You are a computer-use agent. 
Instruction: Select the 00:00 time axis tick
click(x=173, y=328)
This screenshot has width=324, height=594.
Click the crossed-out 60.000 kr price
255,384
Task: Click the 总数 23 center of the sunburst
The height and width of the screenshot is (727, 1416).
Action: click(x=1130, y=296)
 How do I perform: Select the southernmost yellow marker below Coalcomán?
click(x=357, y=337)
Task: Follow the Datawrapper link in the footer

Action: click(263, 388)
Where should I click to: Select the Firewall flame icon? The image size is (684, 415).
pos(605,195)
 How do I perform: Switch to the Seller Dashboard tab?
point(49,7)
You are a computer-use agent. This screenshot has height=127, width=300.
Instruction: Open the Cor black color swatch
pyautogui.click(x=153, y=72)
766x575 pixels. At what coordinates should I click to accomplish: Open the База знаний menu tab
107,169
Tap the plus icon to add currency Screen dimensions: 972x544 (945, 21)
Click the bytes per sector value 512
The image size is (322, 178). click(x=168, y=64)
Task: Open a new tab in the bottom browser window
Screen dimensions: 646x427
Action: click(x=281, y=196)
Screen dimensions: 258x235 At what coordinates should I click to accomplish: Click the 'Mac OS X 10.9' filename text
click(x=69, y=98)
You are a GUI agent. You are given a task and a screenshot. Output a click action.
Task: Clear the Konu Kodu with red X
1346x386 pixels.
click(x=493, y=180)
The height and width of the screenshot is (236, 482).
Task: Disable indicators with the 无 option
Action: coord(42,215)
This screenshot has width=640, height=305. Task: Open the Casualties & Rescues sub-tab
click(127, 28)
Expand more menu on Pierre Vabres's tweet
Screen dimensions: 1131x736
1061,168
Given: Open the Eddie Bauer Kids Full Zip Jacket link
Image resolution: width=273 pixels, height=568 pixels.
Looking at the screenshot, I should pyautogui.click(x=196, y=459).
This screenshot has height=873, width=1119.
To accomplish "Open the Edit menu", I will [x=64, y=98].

◇ ◇ ◇ ◇

Task brief
Report back each line in the material above that contains the string "agent".

Exercise output
You are a computer-use agent. 
You are a computer-use agent. This screenshot has height=127, width=300.
You are a GUI agent. You are given a task and a screenshot. Output a click action.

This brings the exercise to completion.